- Work to complete -
The data below calls for an exact copy.

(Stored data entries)
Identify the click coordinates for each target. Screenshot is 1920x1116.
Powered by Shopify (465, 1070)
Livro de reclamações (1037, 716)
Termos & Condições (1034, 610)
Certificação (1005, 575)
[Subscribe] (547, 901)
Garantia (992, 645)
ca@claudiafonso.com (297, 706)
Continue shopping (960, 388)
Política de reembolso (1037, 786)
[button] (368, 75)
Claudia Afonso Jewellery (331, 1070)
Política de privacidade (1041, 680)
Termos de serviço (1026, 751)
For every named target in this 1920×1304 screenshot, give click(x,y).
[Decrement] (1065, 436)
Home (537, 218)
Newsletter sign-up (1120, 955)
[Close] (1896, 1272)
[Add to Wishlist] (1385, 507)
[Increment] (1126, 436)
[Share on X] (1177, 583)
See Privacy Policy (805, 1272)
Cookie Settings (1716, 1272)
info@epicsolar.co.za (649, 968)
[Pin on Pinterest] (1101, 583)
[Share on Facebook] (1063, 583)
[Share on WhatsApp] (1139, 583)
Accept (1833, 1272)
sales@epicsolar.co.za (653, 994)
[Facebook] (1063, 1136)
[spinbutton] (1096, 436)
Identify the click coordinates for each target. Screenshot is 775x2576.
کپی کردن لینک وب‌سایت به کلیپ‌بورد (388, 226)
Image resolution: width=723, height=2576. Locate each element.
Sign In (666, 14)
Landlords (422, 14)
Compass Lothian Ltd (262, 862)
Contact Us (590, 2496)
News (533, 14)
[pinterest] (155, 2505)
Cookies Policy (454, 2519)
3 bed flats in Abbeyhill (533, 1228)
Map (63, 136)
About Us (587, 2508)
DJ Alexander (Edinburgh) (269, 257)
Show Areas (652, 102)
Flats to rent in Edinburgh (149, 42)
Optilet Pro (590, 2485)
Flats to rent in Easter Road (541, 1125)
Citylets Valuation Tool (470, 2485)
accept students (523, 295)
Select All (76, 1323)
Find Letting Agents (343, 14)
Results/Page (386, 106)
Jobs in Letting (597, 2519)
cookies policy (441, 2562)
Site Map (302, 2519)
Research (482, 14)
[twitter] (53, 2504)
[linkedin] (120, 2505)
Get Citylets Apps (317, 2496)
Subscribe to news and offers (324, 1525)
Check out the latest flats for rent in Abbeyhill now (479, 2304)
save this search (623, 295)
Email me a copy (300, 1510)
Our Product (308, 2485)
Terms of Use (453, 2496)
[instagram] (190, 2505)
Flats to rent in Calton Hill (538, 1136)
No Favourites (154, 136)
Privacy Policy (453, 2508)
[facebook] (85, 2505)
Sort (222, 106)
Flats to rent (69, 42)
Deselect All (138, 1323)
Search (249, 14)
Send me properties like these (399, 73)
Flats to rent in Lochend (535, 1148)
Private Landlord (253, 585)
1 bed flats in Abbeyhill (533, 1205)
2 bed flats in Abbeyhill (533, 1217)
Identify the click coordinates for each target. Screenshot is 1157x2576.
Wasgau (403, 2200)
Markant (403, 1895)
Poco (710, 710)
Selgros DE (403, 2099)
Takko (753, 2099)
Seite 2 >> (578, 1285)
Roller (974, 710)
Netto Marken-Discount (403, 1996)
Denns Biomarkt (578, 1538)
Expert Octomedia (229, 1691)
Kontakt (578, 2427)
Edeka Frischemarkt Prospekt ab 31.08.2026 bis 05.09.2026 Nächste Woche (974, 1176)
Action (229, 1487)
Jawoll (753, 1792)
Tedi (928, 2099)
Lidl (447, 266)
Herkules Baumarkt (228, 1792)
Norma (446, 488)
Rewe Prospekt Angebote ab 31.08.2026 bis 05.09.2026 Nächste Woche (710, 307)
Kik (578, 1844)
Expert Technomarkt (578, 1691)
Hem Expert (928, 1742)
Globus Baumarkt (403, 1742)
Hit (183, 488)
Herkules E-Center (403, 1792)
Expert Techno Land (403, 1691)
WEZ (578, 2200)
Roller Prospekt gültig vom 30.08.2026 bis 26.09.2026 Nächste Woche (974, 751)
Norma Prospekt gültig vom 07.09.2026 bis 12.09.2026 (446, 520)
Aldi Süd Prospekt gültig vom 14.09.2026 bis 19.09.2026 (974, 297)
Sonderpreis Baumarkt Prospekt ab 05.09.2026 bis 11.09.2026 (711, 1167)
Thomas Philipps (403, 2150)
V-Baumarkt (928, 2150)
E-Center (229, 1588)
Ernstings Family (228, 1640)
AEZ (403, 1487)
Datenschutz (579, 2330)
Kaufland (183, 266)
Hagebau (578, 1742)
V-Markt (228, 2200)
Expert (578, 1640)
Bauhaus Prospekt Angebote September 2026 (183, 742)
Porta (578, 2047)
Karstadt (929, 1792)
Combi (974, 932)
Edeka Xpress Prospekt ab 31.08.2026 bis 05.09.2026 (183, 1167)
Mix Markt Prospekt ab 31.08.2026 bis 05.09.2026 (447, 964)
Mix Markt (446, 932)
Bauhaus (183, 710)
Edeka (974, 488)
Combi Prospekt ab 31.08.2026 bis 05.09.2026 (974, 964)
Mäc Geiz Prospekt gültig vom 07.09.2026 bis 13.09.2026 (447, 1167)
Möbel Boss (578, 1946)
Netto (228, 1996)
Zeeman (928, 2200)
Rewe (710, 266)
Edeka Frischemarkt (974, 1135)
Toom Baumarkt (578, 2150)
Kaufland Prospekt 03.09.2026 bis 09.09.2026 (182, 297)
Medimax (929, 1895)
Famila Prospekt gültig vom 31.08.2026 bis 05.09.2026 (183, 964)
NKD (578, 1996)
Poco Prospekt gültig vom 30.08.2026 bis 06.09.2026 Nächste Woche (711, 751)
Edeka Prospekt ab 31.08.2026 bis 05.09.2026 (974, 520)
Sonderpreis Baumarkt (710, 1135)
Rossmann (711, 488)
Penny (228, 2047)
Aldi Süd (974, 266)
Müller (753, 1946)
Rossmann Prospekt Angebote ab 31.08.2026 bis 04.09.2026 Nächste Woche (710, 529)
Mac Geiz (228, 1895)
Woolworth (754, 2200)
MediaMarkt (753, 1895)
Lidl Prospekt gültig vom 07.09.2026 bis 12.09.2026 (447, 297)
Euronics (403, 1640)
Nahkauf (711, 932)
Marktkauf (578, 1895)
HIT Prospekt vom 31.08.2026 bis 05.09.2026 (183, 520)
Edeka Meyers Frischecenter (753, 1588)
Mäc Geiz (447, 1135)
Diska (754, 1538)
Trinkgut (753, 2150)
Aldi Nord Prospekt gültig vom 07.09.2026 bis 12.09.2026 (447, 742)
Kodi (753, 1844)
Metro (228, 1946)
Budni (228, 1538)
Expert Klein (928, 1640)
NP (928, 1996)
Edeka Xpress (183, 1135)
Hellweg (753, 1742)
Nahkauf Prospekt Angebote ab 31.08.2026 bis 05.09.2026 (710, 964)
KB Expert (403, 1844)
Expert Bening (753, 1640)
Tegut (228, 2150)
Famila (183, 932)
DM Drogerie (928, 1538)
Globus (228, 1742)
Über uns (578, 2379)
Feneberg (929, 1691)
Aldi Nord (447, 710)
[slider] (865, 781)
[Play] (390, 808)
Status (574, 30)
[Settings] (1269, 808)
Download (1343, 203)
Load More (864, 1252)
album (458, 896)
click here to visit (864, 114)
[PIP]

- Response below -
Identify the click coordinates for each target. Screenshot is 1920x1116.
Powered by Shopify (465, 1070)
Livro de reclamações (1037, 716)
Termos & Condições (1034, 610)
Certificação (1005, 575)
[Subscribe] (547, 901)
Garantia (992, 645)
ca@claudiafonso.com (297, 706)
Continue shopping (960, 388)
Política de reembolso (1037, 786)
[button] (368, 75)
Claudia Afonso Jewellery (331, 1070)
Política de privacidade (1041, 680)
Termos de serviço (1026, 751)
For every named target in this 1920×1304 screenshot, give click(x,y).
[Decrement] (1065, 436)
Home (537, 218)
Newsletter sign-up (1120, 955)
[Close] (1896, 1272)
[Add to Wishlist] (1385, 507)
[Increment] (1126, 436)
[Share on X] (1177, 583)
See Privacy Policy (805, 1272)
Cookie Settings (1716, 1272)
info@epicsolar.co.za (649, 968)
[Pin on Pinterest] (1101, 583)
[Share on Facebook] (1063, 583)
[Share on WhatsApp] (1139, 583)
Accept (1833, 1272)
sales@epicsolar.co.za (653, 994)
[Facebook] (1063, 1136)
[spinbutton] (1096, 436)
Identify the click coordinates for each target. Screenshot is 775x2576.
کپی کردن لینک وب‌سایت به کلیپ‌بورد (388, 226)
Image resolution: width=723, height=2576. Locate each element.
Sign In (666, 14)
Landlords (422, 14)
Compass Lothian Ltd (262, 862)
Contact Us (590, 2496)
News (533, 14)
[pinterest] (155, 2505)
Cookies Policy (454, 2519)
3 bed flats in Abbeyhill (533, 1228)
Map (63, 136)
About Us (587, 2508)
DJ Alexander (Edinburgh) (269, 257)
Show Areas (652, 102)
Flats to rent in Edinburgh (149, 42)
Optilet Pro (590, 2485)
Flats to rent in Easter Road (541, 1125)
Citylets Valuation Tool (470, 2485)
accept students (523, 295)
Select All (76, 1323)
Find Letting Agents (343, 14)
Results/Page (386, 106)
Jobs in Letting (597, 2519)
cookies policy (441, 2562)
Site Map (302, 2519)
Research (482, 14)
[twitter] (53, 2504)
[linkedin] (120, 2505)
Get Citylets Apps (317, 2496)
Subscribe to news and offers (324, 1525)
Check out the latest flats for rent in Abbeyhill now (479, 2304)
save this search (623, 295)
Email me a copy (300, 1510)
Our Product (308, 2485)
Terms of Use (453, 2496)
[instagram] (190, 2505)
Flats to rent in Calton Hill (538, 1136)
No Favourites (154, 136)
Privacy Policy (453, 2508)
[facebook] (85, 2505)
Sort (222, 106)
Flats to rent (69, 42)
Deselect All (138, 1323)
Search (249, 14)
Send me properties like these (399, 73)
Flats to rent in Lochend (535, 1148)
Private Landlord (253, 585)
1 bed flats in Abbeyhill (533, 1205)
2 bed flats in Abbeyhill (533, 1217)
Identify the click coordinates for each target. Screenshot is 1157x2576.
Wasgau (403, 2200)
Markant (403, 1895)
Poco (710, 710)
Selgros DE (403, 2099)
Takko (753, 2099)
Seite 2 >> (578, 1285)
Roller (974, 710)
Netto Marken-Discount (403, 1996)
Denns Biomarkt (578, 1538)
Expert Octomedia (229, 1691)
Kontakt (578, 2427)
Edeka Frischemarkt Prospekt ab 31.08.2026 bis 05.09.2026 Nächste Woche (974, 1176)
Action (229, 1487)
Jawoll (753, 1792)
Tedi (928, 2099)
Lidl (447, 266)
Herkules Baumarkt (228, 1792)
Norma (446, 488)
Rewe Prospekt Angebote ab 31.08.2026 bis 05.09.2026 Nächste Woche (710, 307)
Kik (578, 1844)
Expert Technomarkt (578, 1691)
Hem Expert (928, 1742)
Globus Baumarkt (403, 1742)
Hit (183, 488)
Herkules E-Center (403, 1792)
Expert Techno Land (403, 1691)
WEZ (578, 2200)
Roller Prospekt gültig vom 30.08.2026 bis 26.09.2026 Nächste Woche (974, 751)
Norma Prospekt gültig vom 07.09.2026 bis 12.09.2026 (446, 520)
Aldi Süd Prospekt gültig vom 14.09.2026 bis 19.09.2026 (974, 297)
Sonderpreis Baumarkt Prospekt ab 05.09.2026 bis 11.09.2026 (711, 1167)
Thomas Philipps (403, 2150)
V-Baumarkt (928, 2150)
E-Center (229, 1588)
Ernstings Family (228, 1640)
AEZ (403, 1487)
Datenschutz (579, 2330)
Kaufland (183, 266)
Hagebau (578, 1742)
V-Markt (228, 2200)
Expert (578, 1640)
Bauhaus Prospekt Angebote September 2026 (183, 742)
Porta (578, 2047)
Karstadt (929, 1792)
Combi (974, 932)
Edeka Xpress Prospekt ab 31.08.2026 bis 05.09.2026 (183, 1167)
Mix Markt Prospekt ab 31.08.2026 bis 05.09.2026 (447, 964)
Mix Markt (446, 932)
Bauhaus (183, 710)
Edeka (974, 488)
Combi Prospekt ab 31.08.2026 bis 05.09.2026 (974, 964)
Mäc Geiz Prospekt gültig vom 07.09.2026 bis 13.09.2026 (447, 1167)
Möbel Boss (578, 1946)
Netto (228, 1996)
Zeeman (928, 2200)
Rewe (710, 266)
Edeka Frischemarkt (974, 1135)
Toom Baumarkt (578, 2150)
Kaufland Prospekt 03.09.2026 bis 09.09.2026 (182, 297)
Medimax (929, 1895)
Famila Prospekt gültig vom 31.08.2026 bis 05.09.2026 (183, 964)
NKD (578, 1996)
Poco Prospekt gültig vom 30.08.2026 bis 06.09.2026 Nächste Woche (711, 751)
Edeka Prospekt ab 31.08.2026 bis 05.09.2026 (974, 520)
Sonderpreis Baumarkt (710, 1135)
Rossmann (711, 488)
Penny (228, 2047)
Aldi Süd (974, 266)
Müller (753, 1946)
Rossmann Prospekt Angebote ab 31.08.2026 bis 04.09.2026 Nächste Woche (710, 529)
Mac Geiz (228, 1895)
Woolworth (754, 2200)
MediaMarkt (753, 1895)
Lidl Prospekt gültig vom 07.09.2026 bis 12.09.2026 (447, 297)
Euronics (403, 1640)
Nahkauf (711, 932)
Marktkauf (578, 1895)
HIT Prospekt vom 31.08.2026 bis 05.09.2026 (183, 520)
Edeka Meyers Frischecenter (753, 1588)
Mäc Geiz (447, 1135)
Diska (754, 1538)
Trinkgut (753, 2150)
Aldi Nord Prospekt gültig vom 07.09.2026 bis 12.09.2026 (447, 742)
Kodi (753, 1844)
Metro (228, 1946)
Budni (228, 1538)
Expert Klein (928, 1640)
NP (928, 1996)
Edeka Xpress (183, 1135)
Hellweg (753, 1742)
Nahkauf Prospekt Angebote ab 31.08.2026 bis 05.09.2026 (710, 964)
KB Expert (403, 1844)
Expert Bening (753, 1640)
Tegut (228, 2150)
Famila (183, 932)
DM Drogerie (928, 1538)
Globus (228, 1742)
Über uns (578, 2379)
Feneberg (929, 1691)
Aldi Nord (447, 710)
[slider] (865, 781)
[Play] (390, 808)
Status (574, 30)
[Settings] (1269, 808)
Download (1343, 203)
Load More (864, 1252)
album (458, 896)
click here to visit (864, 114)
[PIP]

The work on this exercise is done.